本日の日経平均は米国株安を受けて5日ぶりに反落となりました。154円安の29,278円で寄り付いた日経平均はまもなくして267円安の29,165円まで下落した後9時40分過ぎに83円安の29,348円まで戻しましたが、再び下げ幅を広げると232円安の29,200円で前場を終えました。185円安の29,246円でスタートした後場の日経平均は13時50分過ぎに258円安の29,173円まで下落した後14時40分前に132円安の29,300円まで持ち直しました。しかし、引けにかけて下げ幅を広げると結局253円安の29,178円で取引を終えています。一方で新興市場は堅調で東証マザーズ指数と日経ジャスダック平均が揃って上昇となっています。

2.個別銘柄等

三菱UFJフィナンシャルグループ(8306)が3.9%安となりました。傘下の三菱UFJ証券ホールディングスが欧州子会社で米投資会社アルケゴス・キャピタル・マネジメントとみられる顧客との取引で約3億ドルの損失が発生する可能性があると発表したことが嫌気されました。日立(6501)も7.3%安となりました。米IT企業のグローバルロジックを総額96億ドルで買収すると伝わったことで財務負担を懸念する売りが出て後場に下げ幅を広げました。イオンモール(8905)も4.6%安となりました。自社アプリを活用した販売促進によるコスト削減などを進めたことで通期の利益予想を上方修正し最終赤字が従来の40億円から19億円に縮小する見通しとなりましたが、黒字を期待する市場予想に届かなかったことで売りが優勢となりました。ハニーズホールディングス(2792)も3.4%安となりました。第3四半期の営業利益が15億円強となり通期計画の40億円に対し進捗率が38%余りに止まったことで業績の下振れが懸念されました。

一方で西松屋チェーン(7545)が4.6%高となりました。
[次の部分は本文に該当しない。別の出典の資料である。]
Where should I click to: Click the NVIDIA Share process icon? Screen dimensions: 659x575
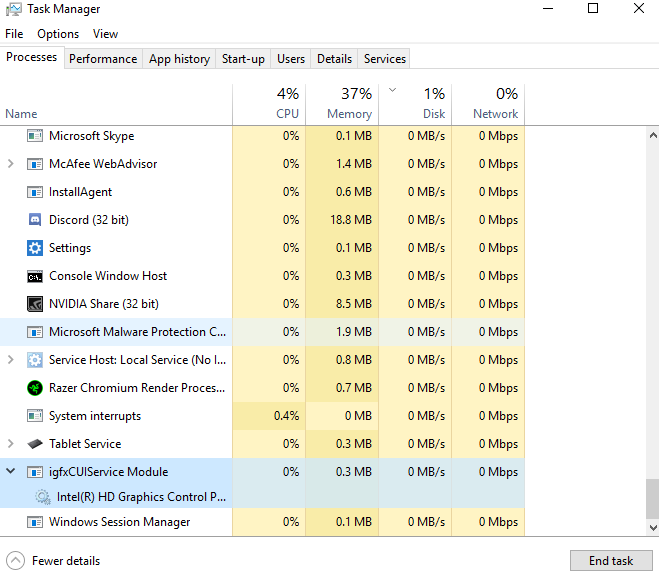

新型コロナウイルスの感染が拡大するなか開放感のある広い店舗設計や低価格戦略が子育て世帯の来店拡大につながっていることなどから前期に続いて今期も最高益を更新する見通しを発表したことが評価されました。また、トヨタ(7203)も110円台後半まで円安が進んだことで買われ3.0%高となっています。

VIEW POINT: 明日への視点

本日の日経平均は253円安となりました。米長期金利が一時1年2ヶ月ぶりの水準に上昇したことでハイテク株に売りが出て昨日の米国市場が下落となったことで売りが優勢となりました。年度末を上昇で終えることができなかったことはやや残念ですが、4月は海外投資家が現物株を買い越すことが多い月で相場が上がりやすいことからまずは幸先のよいスタートを期待したいところです。

なお、日本時間の21時15分に3月のADP全米雇用リポートが、そして22時45分に3月の米シカゴ購買部協会景気指数(PMI)が発表されるほか、今晩の米国ではバイデン米大統領が演説で総額4兆ドル規模になるとみられるインフラ投資を中心とした新たな経済対策を発表する予定で注目されます。また、明日は寄り付き前の8時50分に日銀短観が発表される予定でこちらも注目されます。